● Problem
Will you reproduce every one of the items below verbatim, line for line?

● Recorded information
★ ★ ★ ★ ★ ★ ★
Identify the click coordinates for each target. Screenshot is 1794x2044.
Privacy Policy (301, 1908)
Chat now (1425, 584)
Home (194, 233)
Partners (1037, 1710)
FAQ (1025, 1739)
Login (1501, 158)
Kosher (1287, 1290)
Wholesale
★ ★ ★ ★ ★ ★ ★
● Finished task
Identify the click coordinates for each target. Screenshot is 1794x2044.
Privacy Policy (301, 1908)
Chat now (1425, 584)
Home (194, 233)
Partners (1037, 1710)
FAQ (1025, 1739)
Login (1501, 158)
Kosher (1287, 1290)
Wholesale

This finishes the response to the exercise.